Thermodynamics of Binding Interactions between Bovine β-Lactoglobulin A and the Antihypertensive Peptide β-Lg f142-148

The binding capacity of bovine β-lactoglobulin variant A (β-Lg A) for six peptides derived from β-Lg was evaluated using an ultrafiltration method under the following conditions:  pH 6.8, 40 °C, and a β-Lg A/peptide molar ratio of 1:5. Only peptides β-Lg f102-105, f142-148, and f69-83 bound in significant amounts to β-Lg A corresponding to 1.5, 1.1, and 0.7 mol of peptide per mole of β-Lg A, respectively. The interaction between β-Lg A and the antihypertensive peptide β-Lg f142-148 was investigated further by isothermal titration calorimetry.

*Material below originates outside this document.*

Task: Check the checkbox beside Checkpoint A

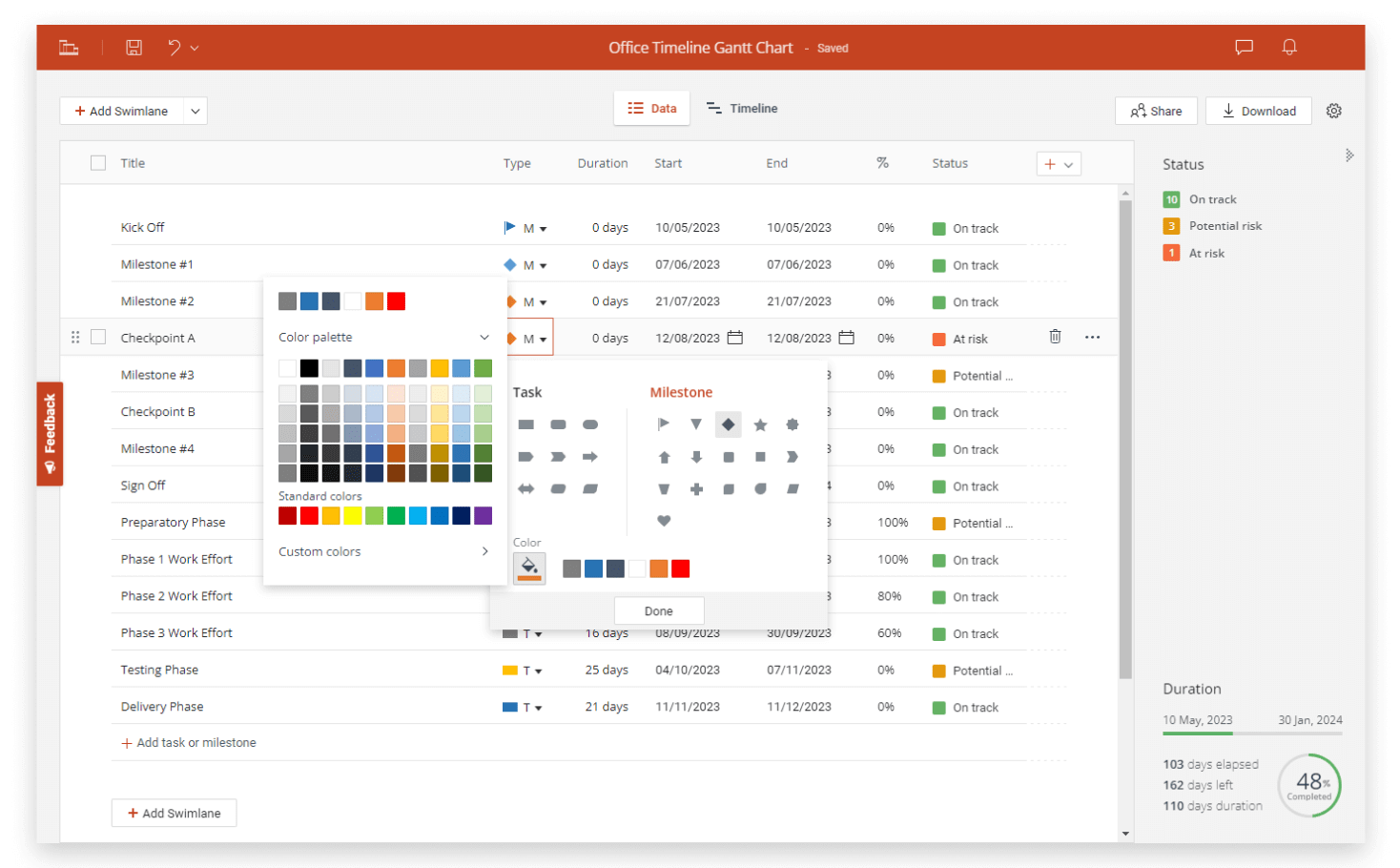Action: [97, 337]
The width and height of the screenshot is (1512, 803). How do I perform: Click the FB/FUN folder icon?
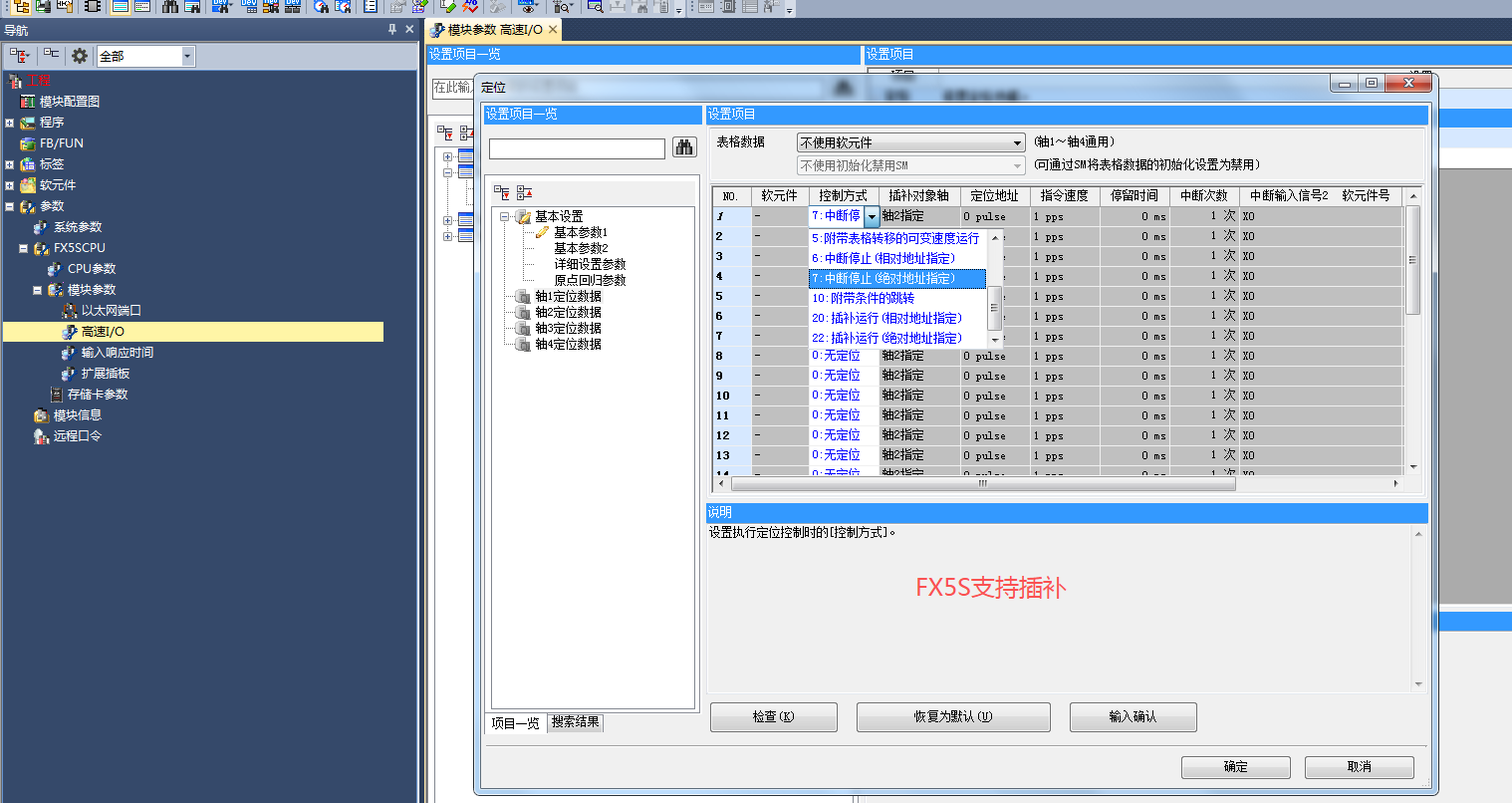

The binding isotherms at pH 6.8 and 25 °C confirmed that β-Lg f142-148 bound to β-Lg A and that the interaction followed a sequential three-site binding model with constants of association of 2 × 10³, 1 × 10³, and 0.4 × 10³ M^-1 for the first, second, and third binding sites, respectively. The enthalpy of binding was exothermic for the first and second binding sites and endothermic for the third binding site. Binding of the peptide to all three sites was spontaneous as shown by the negative free energy values. These results show for the first time that β-Lg A can bind bioactive peptides. This potential could be exploited to transport bioactive peptides and protect them in the gastrointestinal tract following their oral administration as nutraceuticals.